:: The input

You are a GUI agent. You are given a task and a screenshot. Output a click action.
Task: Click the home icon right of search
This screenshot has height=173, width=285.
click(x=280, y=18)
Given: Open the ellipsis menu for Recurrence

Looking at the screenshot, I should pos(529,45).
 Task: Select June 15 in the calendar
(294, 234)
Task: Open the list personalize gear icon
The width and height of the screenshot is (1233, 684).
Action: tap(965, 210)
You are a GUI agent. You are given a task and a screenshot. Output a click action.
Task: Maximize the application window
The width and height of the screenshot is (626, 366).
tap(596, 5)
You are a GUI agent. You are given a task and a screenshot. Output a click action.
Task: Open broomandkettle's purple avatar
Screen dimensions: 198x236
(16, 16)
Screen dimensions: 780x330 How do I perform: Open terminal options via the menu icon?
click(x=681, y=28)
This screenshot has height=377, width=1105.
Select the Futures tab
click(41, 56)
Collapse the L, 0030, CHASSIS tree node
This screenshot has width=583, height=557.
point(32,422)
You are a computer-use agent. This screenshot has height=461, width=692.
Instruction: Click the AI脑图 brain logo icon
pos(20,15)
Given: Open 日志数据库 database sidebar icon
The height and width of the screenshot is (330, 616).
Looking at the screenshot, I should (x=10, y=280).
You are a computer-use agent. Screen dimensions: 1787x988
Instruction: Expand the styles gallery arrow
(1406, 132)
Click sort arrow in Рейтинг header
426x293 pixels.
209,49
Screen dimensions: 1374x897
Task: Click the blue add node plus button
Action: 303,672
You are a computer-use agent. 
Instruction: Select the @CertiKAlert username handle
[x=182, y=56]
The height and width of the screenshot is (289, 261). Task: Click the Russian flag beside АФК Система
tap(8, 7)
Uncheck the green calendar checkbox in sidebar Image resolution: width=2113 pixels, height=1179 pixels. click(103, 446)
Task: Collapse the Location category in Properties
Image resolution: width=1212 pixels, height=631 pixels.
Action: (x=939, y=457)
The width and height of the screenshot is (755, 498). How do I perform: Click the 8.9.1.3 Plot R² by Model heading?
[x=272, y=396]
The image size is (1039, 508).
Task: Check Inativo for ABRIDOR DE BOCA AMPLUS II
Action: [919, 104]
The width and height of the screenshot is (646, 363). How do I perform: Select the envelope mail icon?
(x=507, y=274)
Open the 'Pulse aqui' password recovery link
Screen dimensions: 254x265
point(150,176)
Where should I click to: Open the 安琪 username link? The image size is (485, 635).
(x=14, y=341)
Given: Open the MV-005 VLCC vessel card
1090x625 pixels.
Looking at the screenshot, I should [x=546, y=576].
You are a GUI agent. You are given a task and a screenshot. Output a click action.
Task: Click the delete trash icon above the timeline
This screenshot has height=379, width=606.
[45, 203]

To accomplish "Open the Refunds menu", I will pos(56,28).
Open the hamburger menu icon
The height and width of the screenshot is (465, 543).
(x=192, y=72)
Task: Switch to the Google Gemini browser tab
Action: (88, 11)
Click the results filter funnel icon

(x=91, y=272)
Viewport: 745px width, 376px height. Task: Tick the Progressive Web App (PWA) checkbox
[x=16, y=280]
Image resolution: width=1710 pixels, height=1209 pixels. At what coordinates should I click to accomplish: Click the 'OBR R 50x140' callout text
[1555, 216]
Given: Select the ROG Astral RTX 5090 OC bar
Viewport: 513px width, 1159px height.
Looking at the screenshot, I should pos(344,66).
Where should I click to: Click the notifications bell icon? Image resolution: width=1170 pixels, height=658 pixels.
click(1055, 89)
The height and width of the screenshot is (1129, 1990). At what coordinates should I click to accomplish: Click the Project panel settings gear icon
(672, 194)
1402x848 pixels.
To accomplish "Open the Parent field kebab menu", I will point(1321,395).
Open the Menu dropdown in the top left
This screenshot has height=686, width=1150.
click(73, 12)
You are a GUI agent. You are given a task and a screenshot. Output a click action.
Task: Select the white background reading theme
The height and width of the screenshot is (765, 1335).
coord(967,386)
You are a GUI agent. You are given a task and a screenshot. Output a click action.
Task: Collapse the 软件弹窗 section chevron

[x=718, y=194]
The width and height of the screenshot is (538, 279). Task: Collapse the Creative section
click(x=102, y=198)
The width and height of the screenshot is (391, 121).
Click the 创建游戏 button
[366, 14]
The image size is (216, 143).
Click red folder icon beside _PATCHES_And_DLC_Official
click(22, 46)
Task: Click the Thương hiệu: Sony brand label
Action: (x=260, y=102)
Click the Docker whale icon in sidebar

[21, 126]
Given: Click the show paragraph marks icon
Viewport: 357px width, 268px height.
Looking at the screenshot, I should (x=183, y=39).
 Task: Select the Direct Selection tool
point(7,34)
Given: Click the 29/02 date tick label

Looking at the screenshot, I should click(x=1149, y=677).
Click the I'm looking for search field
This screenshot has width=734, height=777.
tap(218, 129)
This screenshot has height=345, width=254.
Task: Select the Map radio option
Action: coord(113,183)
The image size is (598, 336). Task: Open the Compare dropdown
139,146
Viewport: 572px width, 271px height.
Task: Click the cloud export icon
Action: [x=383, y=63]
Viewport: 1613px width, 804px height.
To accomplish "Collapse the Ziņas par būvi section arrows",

::::

Aim of the exercise |
Copy all of the entries above without changing a single character.

Exercise output |
You are a GUI agent. You are given a task and a screenshot. Output a click action.
Task: Click the home icon right of search
This screenshot has height=173, width=285.
click(x=280, y=18)
Given: Open the ellipsis menu for Recurrence

Looking at the screenshot, I should pos(529,45).
 Task: Select June 15 in the calendar
(294, 234)
Task: Open the list personalize gear icon
The width and height of the screenshot is (1233, 684).
Action: tap(965, 210)
You are a GUI agent. You are given a task and a screenshot. Output a click action.
Task: Maximize the application window
The width and height of the screenshot is (626, 366).
tap(596, 5)
You are a GUI agent. You are given a task and a screenshot. Output a click action.
Task: Open broomandkettle's purple avatar
Screen dimensions: 198x236
(16, 16)
Screen dimensions: 780x330 How do I perform: Open terminal options via the menu icon?
click(x=681, y=28)
This screenshot has height=377, width=1105.
Select the Futures tab
click(41, 56)
Collapse the L, 0030, CHASSIS tree node
This screenshot has width=583, height=557.
point(32,422)
You are a computer-use agent. This screenshot has height=461, width=692.
Instruction: Click the AI脑图 brain logo icon
pos(20,15)
Given: Open 日志数据库 database sidebar icon
The height and width of the screenshot is (330, 616).
Looking at the screenshot, I should (x=10, y=280).
You are a computer-use agent. Screen dimensions: 1787x988
Instruction: Expand the styles gallery arrow
(1406, 132)
Click sort arrow in Рейтинг header
426x293 pixels.
209,49
Screen dimensions: 1374x897
Task: Click the blue add node plus button
Action: 303,672
You are a computer-use agent. 
Instruction: Select the @CertiKAlert username handle
[x=182, y=56]
The height and width of the screenshot is (289, 261). Task: Click the Russian flag beside АФК Система
tap(8, 7)
Uncheck the green calendar checkbox in sidebar Image resolution: width=2113 pixels, height=1179 pixels. click(103, 446)
Task: Collapse the Location category in Properties
Image resolution: width=1212 pixels, height=631 pixels.
Action: (x=939, y=457)
The width and height of the screenshot is (755, 498). How do I perform: Click the 8.9.1.3 Plot R² by Model heading?
[x=272, y=396]
The image size is (1039, 508).
Task: Check Inativo for ABRIDOR DE BOCA AMPLUS II
Action: [919, 104]
The width and height of the screenshot is (646, 363). How do I perform: Select the envelope mail icon?
(x=507, y=274)
Open the 'Pulse aqui' password recovery link
Screen dimensions: 254x265
point(150,176)
Where should I click to: Open the 安琪 username link? The image size is (485, 635).
(x=14, y=341)
Given: Open the MV-005 VLCC vessel card
1090x625 pixels.
Looking at the screenshot, I should [x=546, y=576].
You are a GUI agent. You are given a task and a screenshot. Output a click action.
Task: Click the delete trash icon above the timeline
This screenshot has height=379, width=606.
[45, 203]

To accomplish "Open the Refunds menu", I will pos(56,28).
Open the hamburger menu icon
The height and width of the screenshot is (465, 543).
(x=192, y=72)
Task: Switch to the Google Gemini browser tab
Action: (88, 11)
Click the results filter funnel icon

(x=91, y=272)
Viewport: 745px width, 376px height. Task: Tick the Progressive Web App (PWA) checkbox
[x=16, y=280]
Image resolution: width=1710 pixels, height=1209 pixels. At what coordinates should I click to accomplish: Click the 'OBR R 50x140' callout text
[1555, 216]
Given: Select the ROG Astral RTX 5090 OC bar
Viewport: 513px width, 1159px height.
Looking at the screenshot, I should pos(344,66).
Where should I click to: Click the notifications bell icon? Image resolution: width=1170 pixels, height=658 pixels.
click(1055, 89)
The height and width of the screenshot is (1129, 1990). At what coordinates should I click to accomplish: Click the Project panel settings gear icon
(672, 194)
1402x848 pixels.
To accomplish "Open the Parent field kebab menu", I will point(1321,395).
Open the Menu dropdown in the top left
This screenshot has height=686, width=1150.
click(73, 12)
You are a GUI agent. You are given a task and a screenshot. Output a click action.
Task: Select the white background reading theme
The height and width of the screenshot is (765, 1335).
coord(967,386)
You are a GUI agent. You are given a task and a screenshot. Output a click action.
Task: Collapse the 软件弹窗 section chevron

[x=718, y=194]
The width and height of the screenshot is (538, 279). Task: Collapse the Creative section
click(x=102, y=198)
The width and height of the screenshot is (391, 121).
Click the 创建游戏 button
[366, 14]
The image size is (216, 143).
Click red folder icon beside _PATCHES_And_DLC_Official
click(22, 46)
Task: Click the Thương hiệu: Sony brand label
Action: (x=260, y=102)
Click the Docker whale icon in sidebar

[21, 126]
Given: Click the show paragraph marks icon
Viewport: 357px width, 268px height.
Looking at the screenshot, I should (x=183, y=39).
 Task: Select the Direct Selection tool
point(7,34)
Given: Click the 29/02 date tick label

Looking at the screenshot, I should click(x=1149, y=677).
Click the I'm looking for search field
This screenshot has width=734, height=777.
tap(218, 129)
This screenshot has height=345, width=254.
Task: Select the Map radio option
Action: coord(113,183)
The image size is (598, 336). Task: Open the Compare dropdown
139,146
Viewport: 572px width, 271px height.
Task: Click the cloud export icon
Action: [x=383, y=63]
Viewport: 1613px width, 804px height.
To accomplish "Collapse the Ziņas par būvi section arrows",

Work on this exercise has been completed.